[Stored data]
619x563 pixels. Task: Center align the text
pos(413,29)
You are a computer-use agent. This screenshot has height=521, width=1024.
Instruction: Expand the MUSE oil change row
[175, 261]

Work to complete >> Reproduce verbatim the stretch of lines beginning with the one containing "You are a computer-use" and ending at the close of the entries above.

Task response >>
You are a computer-use agent. This screenshot has height=521, width=1024.
Instruction: Expand the MUSE oil change row
[175, 261]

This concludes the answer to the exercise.